Summary
What businesses want from training is not “training.” What businesses want is sustainable behavior change to improve business results – and business results need to be measurable!
The article below outlines what you need to know about why traditional training does not work to produce sustainable behavior change. It also includes guidance about how to change your current training to be more effective.
Tired of wasting your training budget and need help? There are proven alternatives like our Peer programs that can return a positive ROI by the time the program completes. Peer programs are available across a range of disciplines, skills, and industries.
*****
How to get real results from training
Everyone wants effective training.
The trainees. The trainers. The business.

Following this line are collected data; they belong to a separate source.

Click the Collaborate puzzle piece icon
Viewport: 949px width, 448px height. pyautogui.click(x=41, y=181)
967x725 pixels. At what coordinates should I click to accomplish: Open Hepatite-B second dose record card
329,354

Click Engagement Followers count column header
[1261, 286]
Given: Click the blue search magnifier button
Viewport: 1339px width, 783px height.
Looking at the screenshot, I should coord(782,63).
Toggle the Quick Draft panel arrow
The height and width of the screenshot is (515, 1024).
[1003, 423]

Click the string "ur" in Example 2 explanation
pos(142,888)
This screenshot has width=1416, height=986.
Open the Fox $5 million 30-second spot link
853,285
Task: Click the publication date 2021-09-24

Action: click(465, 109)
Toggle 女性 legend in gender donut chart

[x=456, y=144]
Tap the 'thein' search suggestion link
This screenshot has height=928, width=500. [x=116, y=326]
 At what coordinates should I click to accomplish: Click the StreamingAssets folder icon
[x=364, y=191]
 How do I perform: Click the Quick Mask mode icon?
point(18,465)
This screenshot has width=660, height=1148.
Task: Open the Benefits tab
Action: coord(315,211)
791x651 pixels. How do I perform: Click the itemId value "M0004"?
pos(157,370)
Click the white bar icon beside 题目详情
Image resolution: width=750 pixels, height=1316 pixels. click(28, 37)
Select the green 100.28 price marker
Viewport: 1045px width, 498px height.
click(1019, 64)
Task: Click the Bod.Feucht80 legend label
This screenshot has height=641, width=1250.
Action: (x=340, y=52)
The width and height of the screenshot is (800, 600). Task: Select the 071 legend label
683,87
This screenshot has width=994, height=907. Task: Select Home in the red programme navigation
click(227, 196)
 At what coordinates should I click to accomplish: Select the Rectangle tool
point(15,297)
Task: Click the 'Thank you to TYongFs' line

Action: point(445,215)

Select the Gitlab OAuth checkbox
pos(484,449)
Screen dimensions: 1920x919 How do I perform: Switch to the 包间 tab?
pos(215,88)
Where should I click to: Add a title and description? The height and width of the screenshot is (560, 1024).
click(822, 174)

The problem is most don’t know – or don’t know what to do about – the most important thing about typical “training.”
Traditional training doesn’t work – and it doesn’t provide the hoped-for ROI.
Training spending was around USD$82.5 billion in the United States alone in 2020, according to Statista. Standard lecture-based training has an effectiveness – at best – of 20-25%.
That means about $61-66 billion in training dollars were wasted. In a single year. And just in the U.S.
Why?
What businesses want from training is not “training.”
What businesses want is sustainable behavior change to improve business results – and business results need to be measurable!
Typical “all at once” training does not achieve lasting behavior change and wastes the investment. Fundamental change magnifies the problems. Transformation, for example, will NOT occur based on traditional training.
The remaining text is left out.